ERROR com.googlesource.gerrit.plugins.replication.ReplicationQueue : Cannot replicate to ssh://gerrit2@usbrgt01/gitstore/gerrit0/webclient.git
org.eclipse.jgit.errors.TransportException: ssh://gerrit2@usbrgt01/gitstore/gerrit0/webclient.git: Algorithm negotiation fail
        at org.eclipse.jgit.transport.JschConfigSessionFactory.getSession(JschConfigSessionFactory.java:145)
        at org.eclipse.jgit.transport.SshTransport.getSession(SshTransport.java:121)
        at org.eclipse.jgit.transport.TransportGitSsh$SshFetchConnection.<init>(TransportGitSsh.java:248)
        at org.eclipse.jgit.transport.TransportGitSsh.openFetch(TransportGitSsh.java:147)
        at com.googlesource.gerrit.plugins.replication.PushOne.listRemote(PushOne.java:500)
        at com.googlesource.gerrit.plugins.replication.PushOne.doPushAll(PushOne.java:444)
        at com.googlesource.gerrit.plugins.replication.PushOne.generateUpdates(PushOne.java:437)
        at com.googlesource.gerrit.plugins.replication.PushOne.pushVia(PushOne.java:383)
        at com.googlesource.gerrit.plugins.replication.PushOne.runImpl(PushOne.java:366)
        at com.googlesource.gerrit.plugins.replication.PushOne.runPushOperation(PushOne.java:271)

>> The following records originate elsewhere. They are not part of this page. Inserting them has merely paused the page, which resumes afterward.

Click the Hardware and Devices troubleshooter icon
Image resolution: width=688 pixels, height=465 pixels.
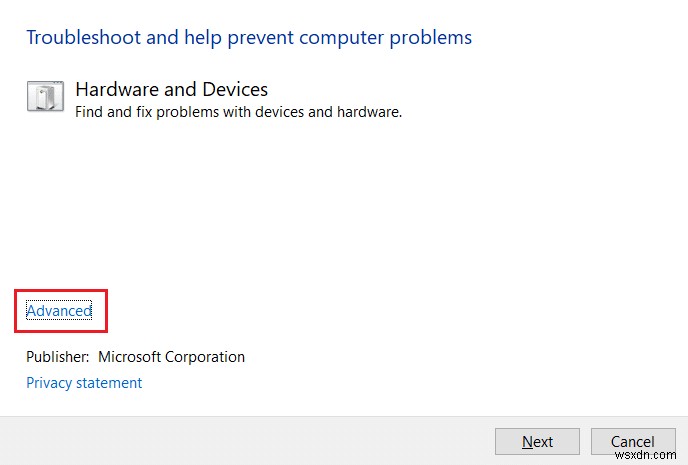46,97
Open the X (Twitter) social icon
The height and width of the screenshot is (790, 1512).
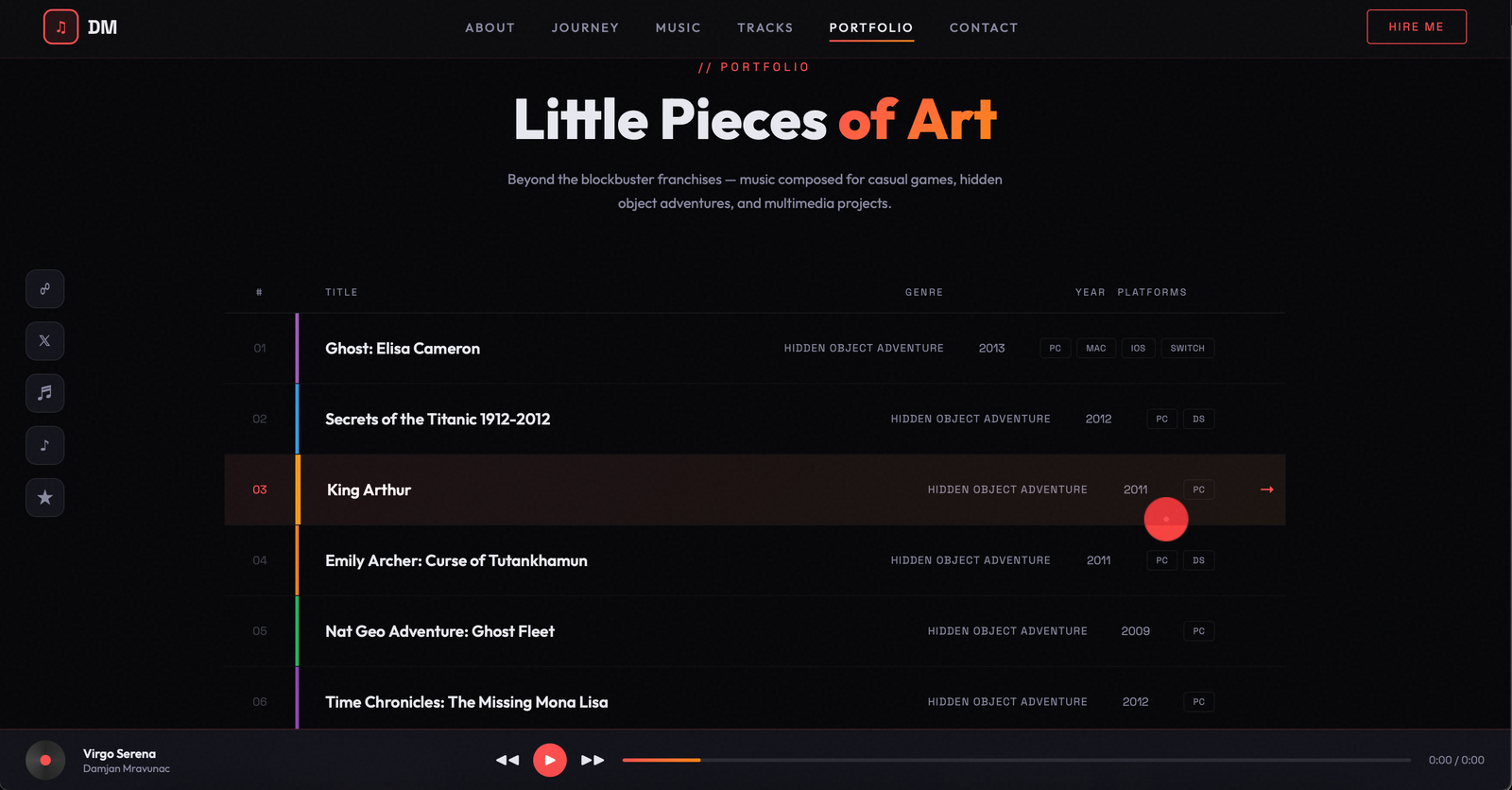pos(45,341)
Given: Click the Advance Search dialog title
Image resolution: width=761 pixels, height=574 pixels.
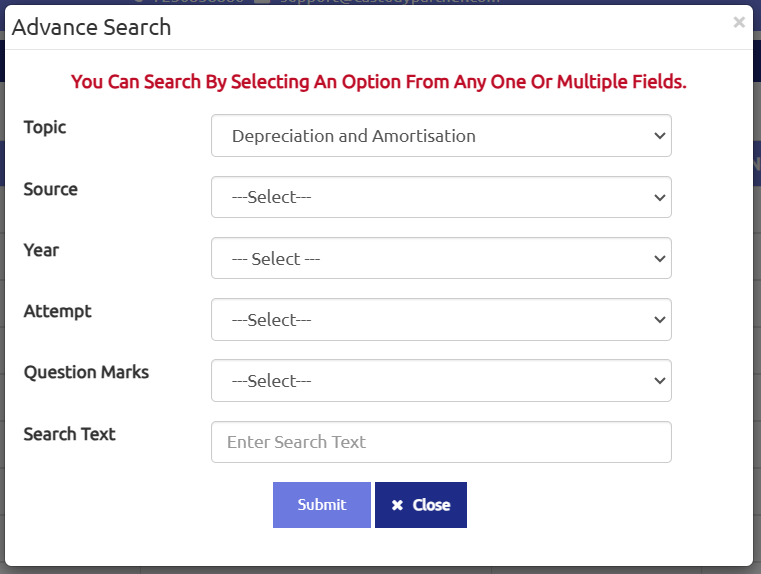Looking at the screenshot, I should point(91,27).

        at com.googlesource.gerrit.plugins.replication.PushOne.access$000(PushOne.java:78)
        at com.googlesource.gerrit.plugins.replication.PushOne$1.call(PushOne.java:244)
        at com.googlesource.gerrit.plugins.replication.PushOne$1.call(PushOne.java:241)

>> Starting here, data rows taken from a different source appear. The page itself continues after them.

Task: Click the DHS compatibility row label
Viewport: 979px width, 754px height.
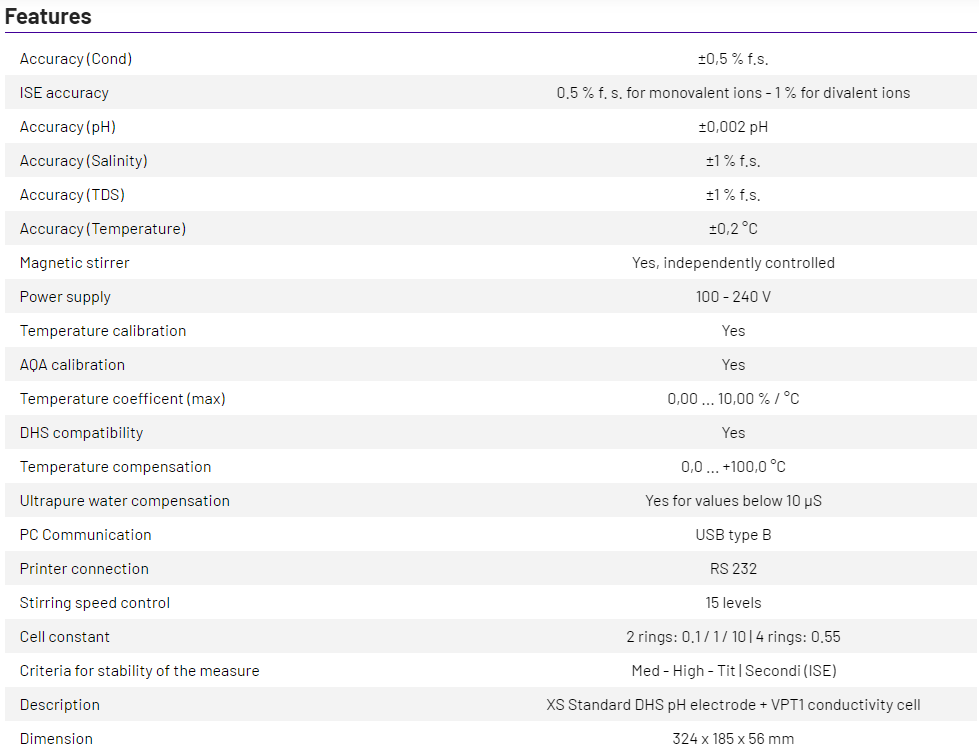Action: click(x=81, y=433)
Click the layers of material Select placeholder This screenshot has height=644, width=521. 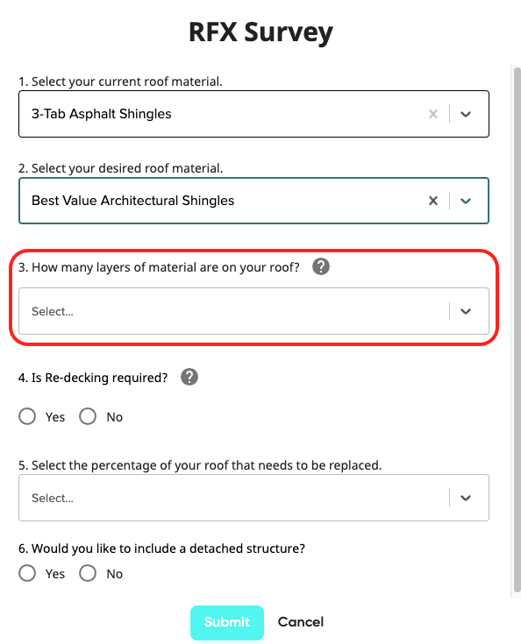point(53,311)
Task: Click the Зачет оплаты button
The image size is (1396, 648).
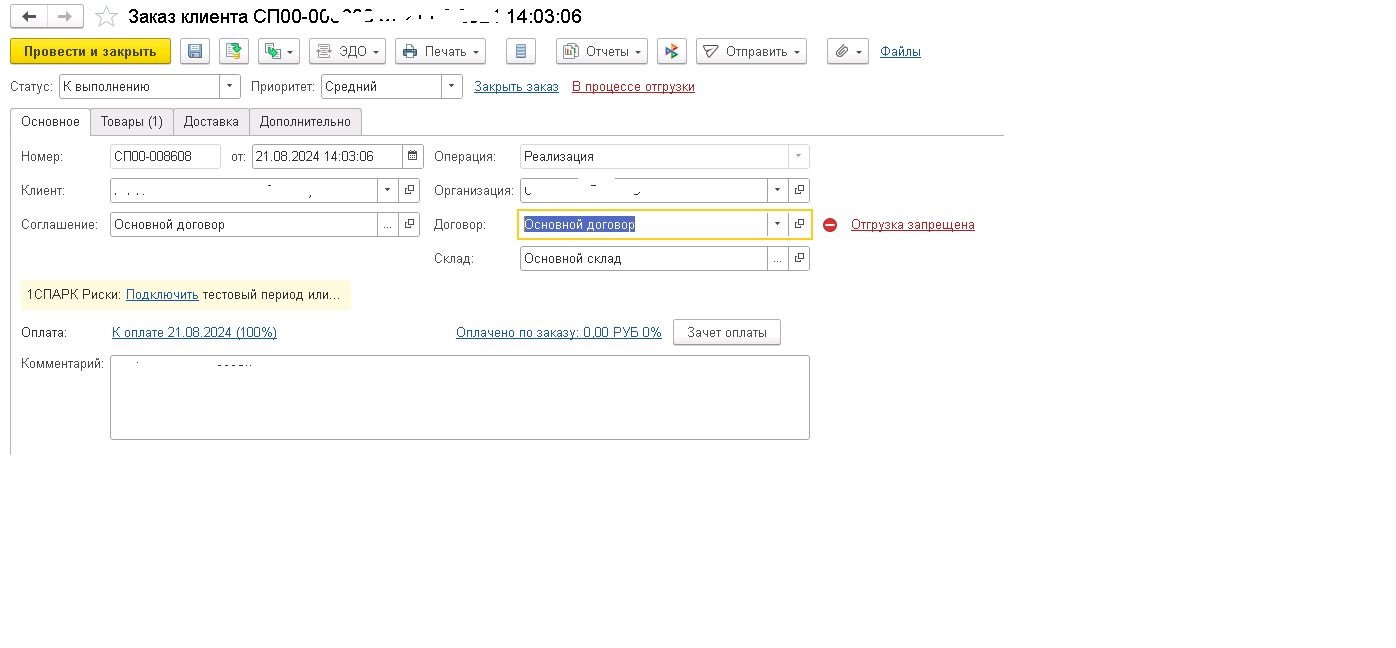Action: pos(726,333)
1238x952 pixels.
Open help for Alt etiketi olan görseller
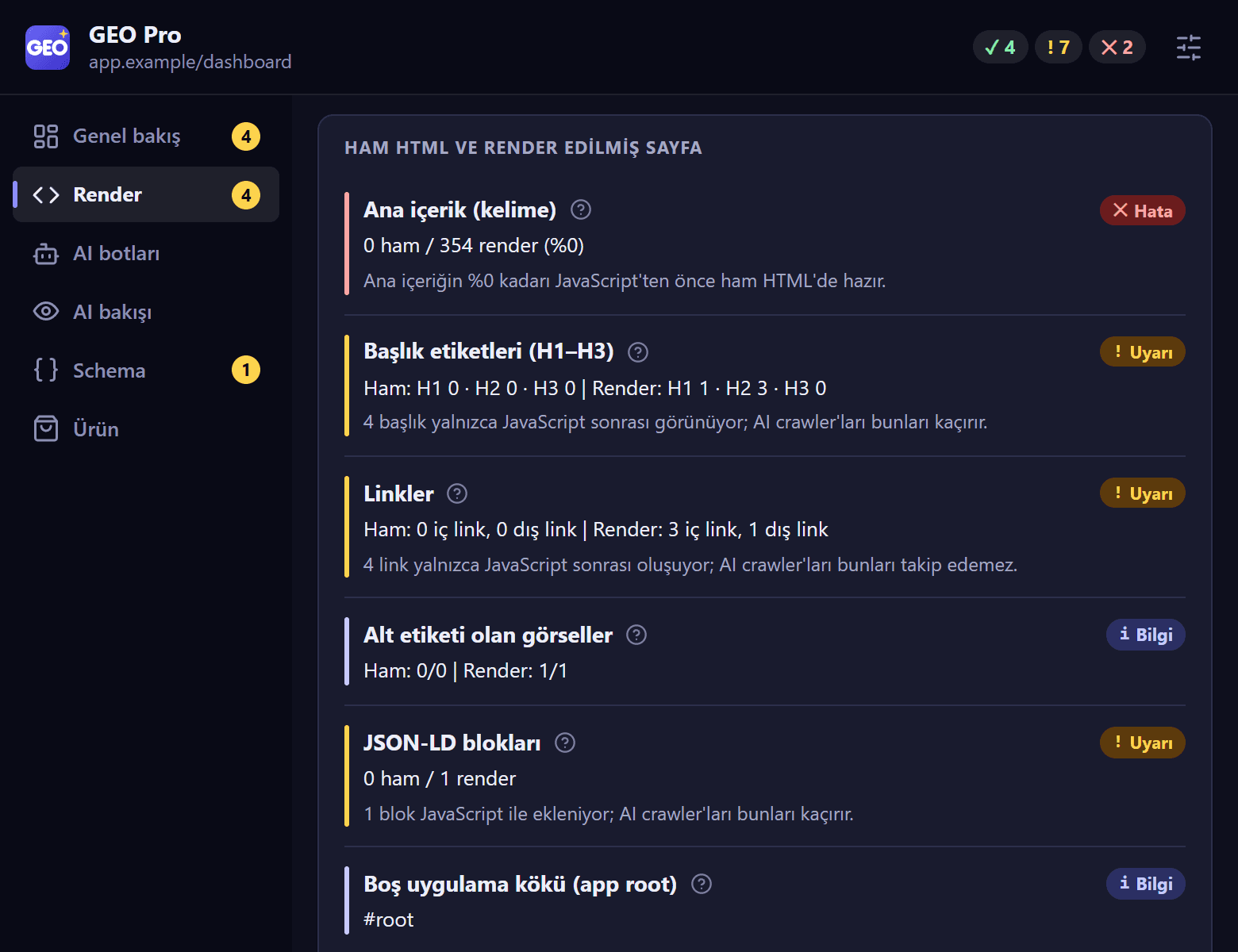coord(636,635)
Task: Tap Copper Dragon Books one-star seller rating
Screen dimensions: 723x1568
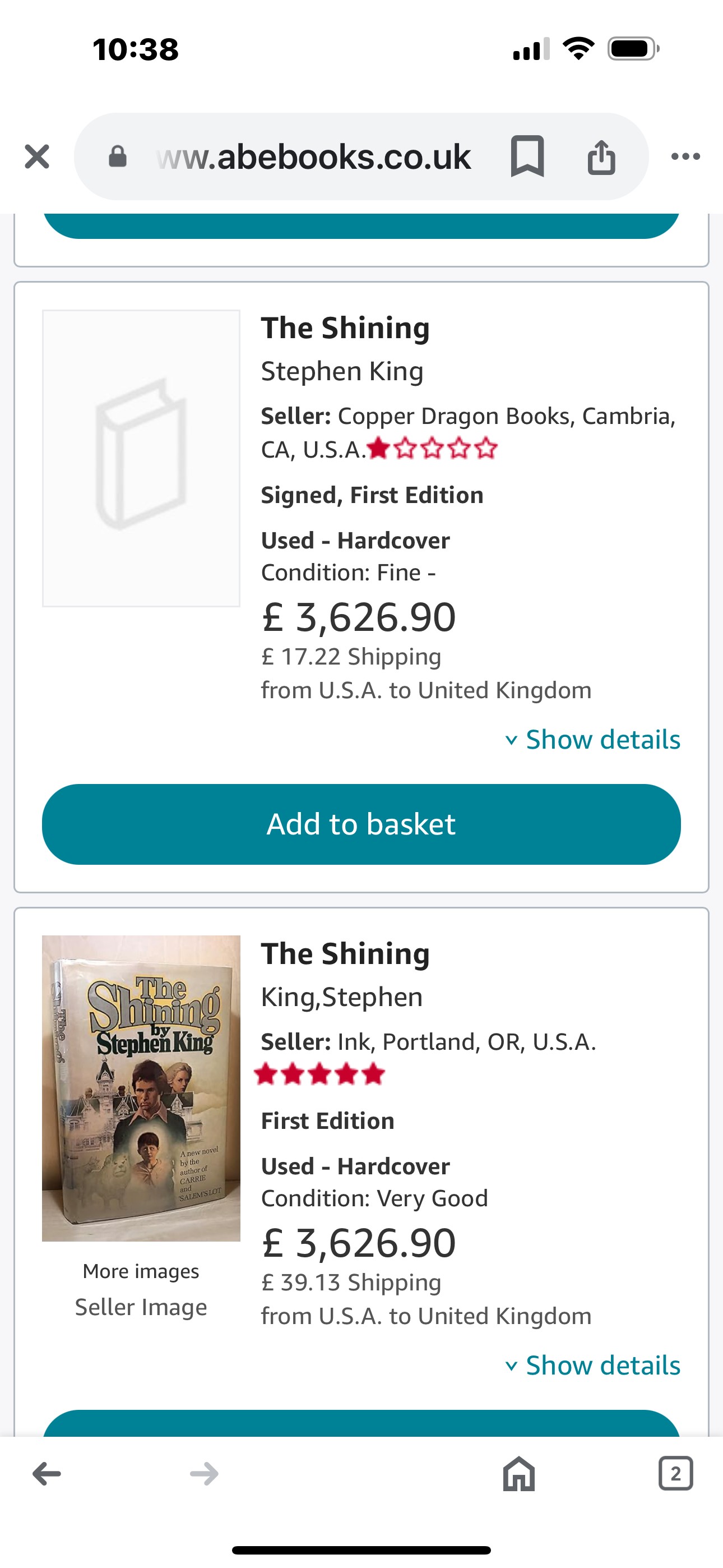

        at com.google.gerrit.server.util.RequestScopePropagator$5.call(RequestScopePropagator.java:222)
        at com.google.gerrit.server.util.RequestScopePropagator$4.call(RequestScopePropagator.java:201)

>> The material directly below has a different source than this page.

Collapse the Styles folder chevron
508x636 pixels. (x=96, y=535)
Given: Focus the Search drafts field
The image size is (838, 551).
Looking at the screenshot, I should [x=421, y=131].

        at com.google.gerrit.server.git.PerThreadRequestScope$Propagator$1.call(PerThreadRequestScope.java:75)
        at com.googlesource.gerrit.plugins.replication.PushOne.run(PushOne.java:241)
        at java.util.concurrent.Executors$RunnableAdapter.call(Executors.java:471)
        at java.util.concurrent.FutureTask$Sync.innerRun(FutureTask.java:334)
        at java.util.concurrent.FutureTask.run(FutureTask.java:166)
        at java.util.concurrent.ScheduledThreadPoolExecutor$ScheduledFutureTask.access$201(ScheduledThreadPoolExecutor.java:178)
        at java.util.concurrent.ScheduledThreadPoolExecutor$ScheduledFutureTask.run(ScheduledThreadPoolExecutor.java:292)
        at com.google.gerrit.server.git.WorkQueue$Task.run(WorkQueue.java:364)
        at java.util.concurrent.ThreadPoolExecutor.runWorker(ThreadPoolExecutor.java:1145)
        at java.util.concurrent.ThreadPoolExecutor$Worker.run(ThreadPoolExecutor.java:615)
        at java.lang.Thread.run(Thread.java:724)
Caused by: com.jcraft.jsch.JSchException: Algorithm negotiation fail
        at com.jcraft.jsch.Session.receive_kexinit(Session.java:582)
        at com.jcraft.jsch.Session.connect(Session.java:320)
        at org.eclipse.jgit.transport.JschConfigSessionFactory.getSession(JschConfigSessionFactory.java:116)
        ... 25 more

Receiving machine:
sshd[19802]: fatal: Unable to negotiate a key exchange method [preauth
Nov 14, 2014
#1 Reinhard...@gmail.com
After looking more into the release notes from openssh 6.7p1 I found the following:
The default set of ciphers and MACs has been altered to remove unsafe algorithms. In particular, CBC ciphers and arcfour* are disabled by default
Which algorithm is the replication plugin trying to use?
If needed what would I have to enable to be able to use the replication plugin with the new ssh version?
Is it possible to fix the replication plugin to only use algorithms which are considered safe??
Nov 19, 2014
#2 Reinhard...@gmail.com
Is there a chance to get a reply on this soon?
Unfortunately I cannot make it a major bug which it is in my opinion!
Jan 6, 2015
#3 Reinhard...@gmail.com
Will there ever be a reply for this issue?
It would be great if someone could explain which algorithm the replication plugin is trying to use and how this can be changed / fixed!!